This essay will critically analyse, evaluate and interpret the reasons why history matters. These can be separated into two categories (with several subcategories) that are intimately intertwined with each other.

The first category being the skills which History teaches an individual person, and the second the wider impact (positive and negative) these skills can have on a society by having a populous well-versed in them. With this, there come several sub-categories as to why history is significant; such as how national histories can forge a culture and national identity that groups can share (using texts studied in this module such as Evans, Mandler, Ferguson, Schama etc.). All of these reasons will be evaluated.The first notion is the skills that History imparts on an individual. The foremost of these being the critical, analytical thinking; along with what Stefan Berger calls ‘healthy scepticism’[1].

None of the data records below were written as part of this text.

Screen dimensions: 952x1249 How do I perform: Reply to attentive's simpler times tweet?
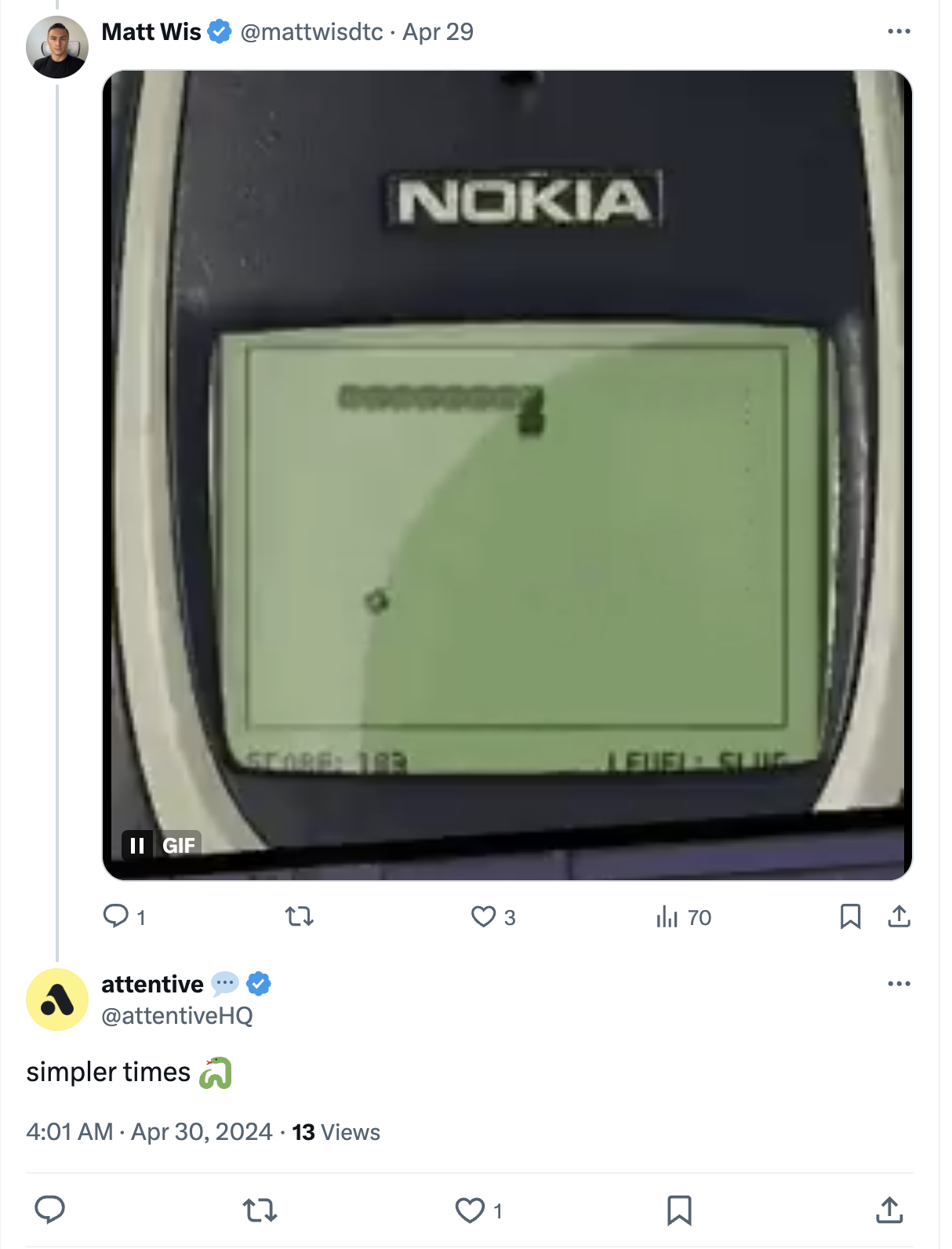coord(50,1210)
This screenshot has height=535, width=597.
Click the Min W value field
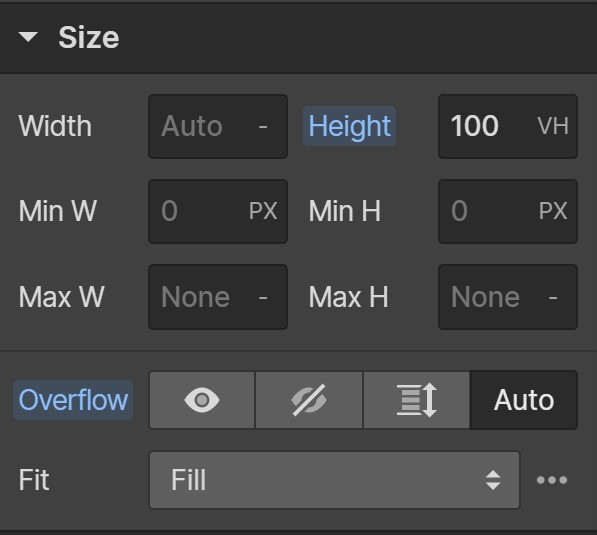(198, 211)
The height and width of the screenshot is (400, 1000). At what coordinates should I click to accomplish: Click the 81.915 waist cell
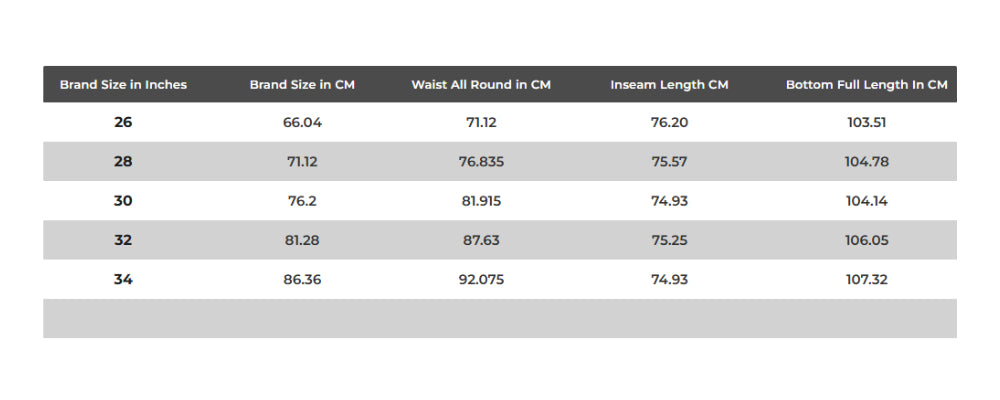pos(481,200)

The reasons why these skills are essential are complex, the first being the capability to question everything you digest. It empowers you with the competence to scrutinize texts for hidden agendas or motives behind actions. Asking “who wrote that?”, “why did they write that?”, it generates a world of understanding to all the subjective information people are presented with in society since the development of cheap mass printing. Pierre Abelard identified this with his Sic et Non[2].

Richard Evans also provides an insight into this approach, stating ‘Documents are written from somebody’s point of view, with a specific purpose and audience in mind, and unless we can find all that out, we may be misled’[3]. The lack of this skill can have a profound impact on society, drawing upon examples of government propaganda; not least in Nazi Germany inciting racial hatred for the Jews. If the German population were to have reviewed more critically the information they were furnished with, and encouraged to question everything being proposed to them, would Hitler have gained such an avid following?Another skill is the proficiency to help you learn from not only mistakes, but also ‘right’ decisions composed in the past, which is something that is not gifted enough credit. Too many historians focus on the correct but too narrow-minded view that you can only learn from mistakes made in the past. For example, in an article on the History of Medicine, Virginia Berridge talks of the establishment of the Health Protection Agency ‘the committee reviewed its own documentation to make sure it was being consistent in its decision making, or was not repeating mistakes.

’. In this, she makes no indication of any ‘right’ decisions the NHS may have conceived and how that may have influenced policy-making.